Which would you choose and why?

Oakley has a couple of fishing specific lens that look pretty good.  Oh yeah....KVD is wearing these too.


----------



## Oldgold Buck (Apr 30, 2008)

Trizey said:


> Which would you choose and why?
> 
> Oakley has a couple of fishing specific lens that look pretty good.  Oh yeah....KVD is wearing these too.

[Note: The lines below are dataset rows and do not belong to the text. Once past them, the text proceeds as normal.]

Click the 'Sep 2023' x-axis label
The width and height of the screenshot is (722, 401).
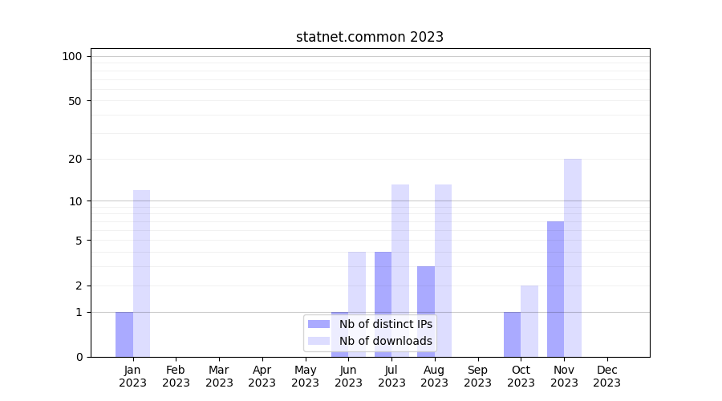pos(477,376)
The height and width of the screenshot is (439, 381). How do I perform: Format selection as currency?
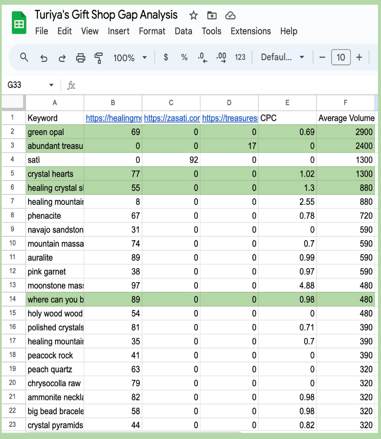(x=166, y=57)
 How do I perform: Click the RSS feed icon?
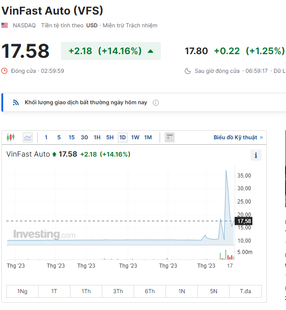[15, 102]
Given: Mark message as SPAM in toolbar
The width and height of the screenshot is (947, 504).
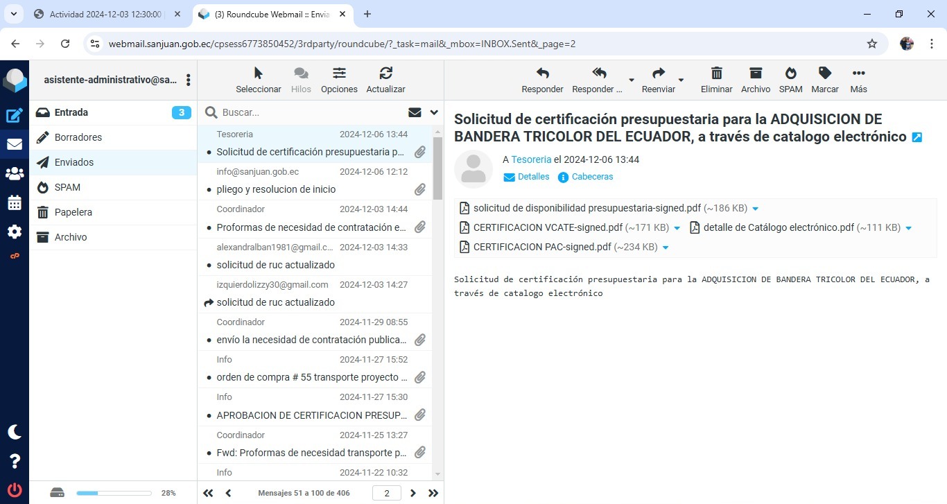Looking at the screenshot, I should (x=790, y=80).
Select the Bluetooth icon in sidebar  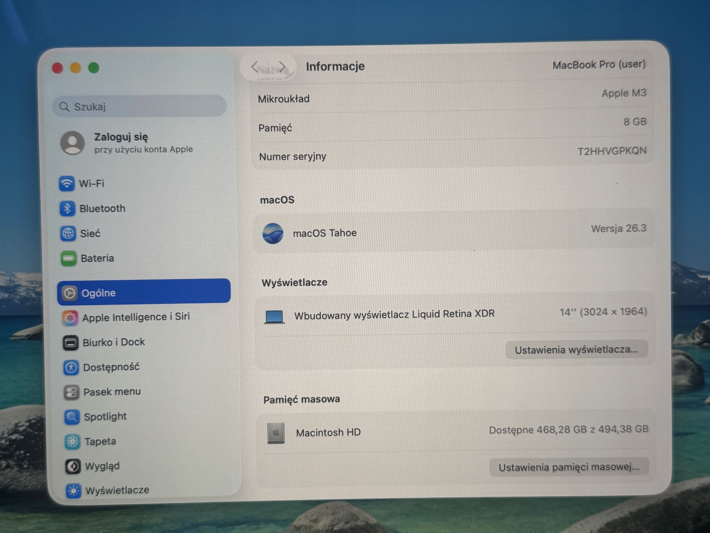coord(67,209)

Oakley? Whats that???  ........J/K

Costa's with the 580 glass lens.  Only way to go imho.


----------



## Mechanicaldawg (Apr 30, 2008)

Strike King in amber.


----------



## hevishot (Apr 30, 2008)

Moui Jims...best glasses made..Imo


----------



## Timberchicken (Apr 30, 2008)

costa's- fathom, amber, very durable, own 2 pair.


----------



## cobbstein (Apr 30, 2008)

Timberchicken said:


> costa's- fathom, amber, very durable, own 2 pair.




Exactly...good glasses


----------



## QTurn (Apr 30, 2008)

Without a doubt: Costas.


----------



## Trizey (Apr 30, 2008)

I'm going to go and try a few on this afternoon....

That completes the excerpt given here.